The Beasties aren’t averse to the idea of spinning off “Sabotage” as a full-fledged movie, or an animated series, or some sort of sequel. (“This could turn into a pitch meeting right now. Let's pitch it! Let's go!” Horovitz says cheerfully.) But lately they’ve been focused on promoting Beastie Boys Story, which along with all the “Sabotage” silliness, has its share of poignant and serious moments — like when Horovitz chokes up onstage while expressing his affection for Yauch, who died from parotid cancer in 2012 at age 47. At its core, Beastie Boys Story is a love letter to Yauch, whom both Horovitz and Diamond credit with propelling the band’s evolution.

“Honestly it was, for me at least, just being around Adam Yauch — him just saying the things that he did and taking stands that he did publicly,” Horowitz explains. “It was inspiring for me to be like, ‘Oh, you can make fart jokes and actually also care about people?
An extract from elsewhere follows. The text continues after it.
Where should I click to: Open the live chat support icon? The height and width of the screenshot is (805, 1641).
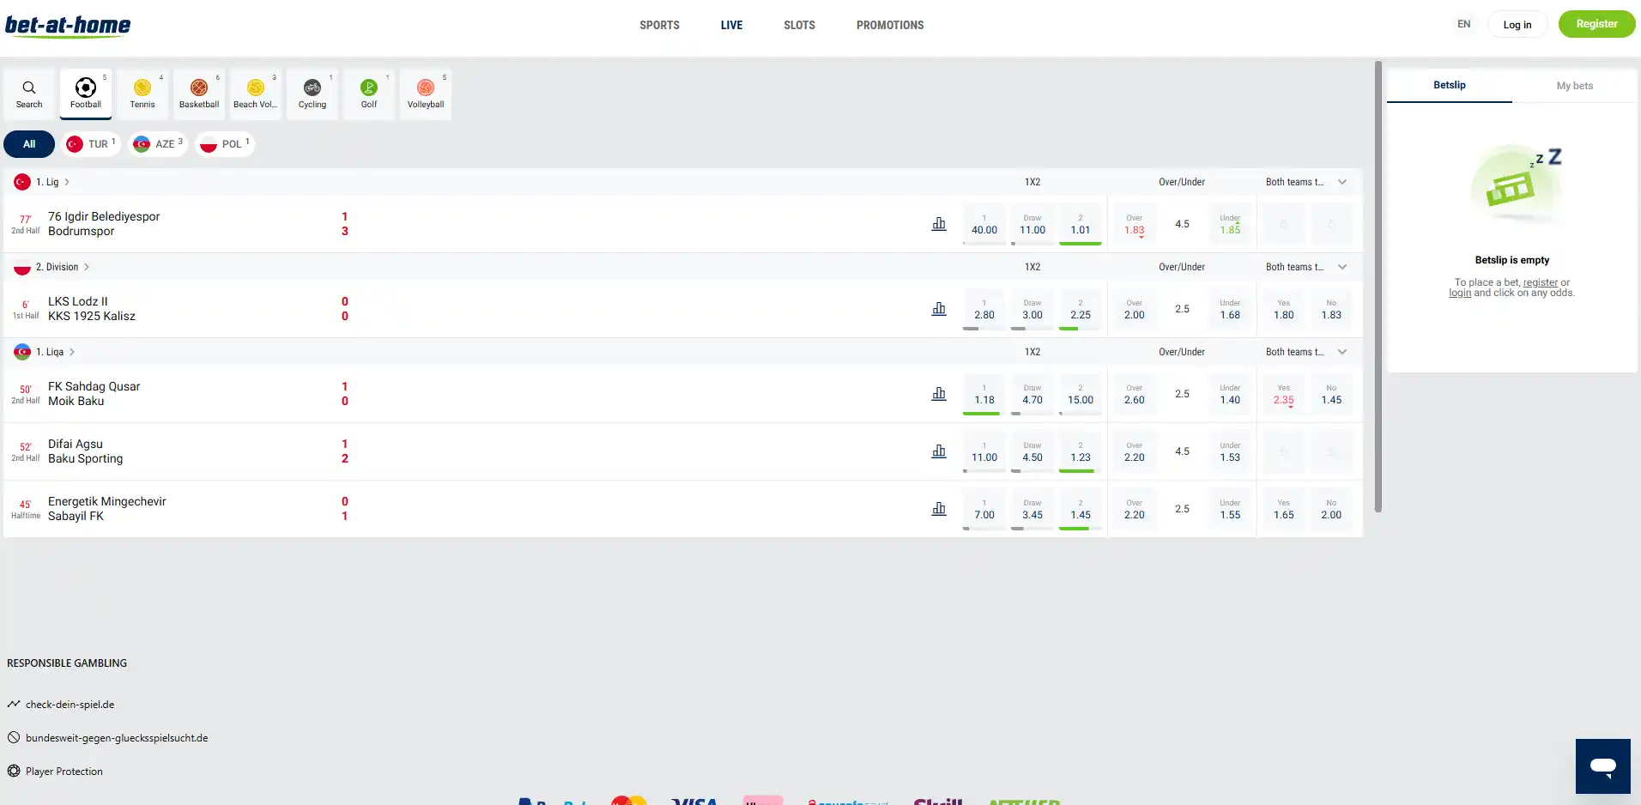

And respect your place in the public, that you have a platform to say things and people will listen whether they give a s*** or not?’ He was always really inspiring, like: ‘Oh, wow. If Yauch can do it, I can do it.’”

Jonze says he loved being able to tell Horovitz, Diamond, and Yauch’s story onscreen, and he was honored to be trusted with the task. “I wanted to really just capture the way they create, and the spirit in which they're a band, and their friendship. Not many bands that have been together that long are actually great friends through the whole thing; it feels like a lot of times when a band gets older, they're in a band together almost as a business. And I feel like nothing that these guys ever did was about that,” says Jonze. “It would be, first and foremost, about what the three of them wanted to do. So, I hope [Beastie Boys Story] just captures their love for each other — their friendship.”

And their good friend Nathaniel Hornblower would surely approve.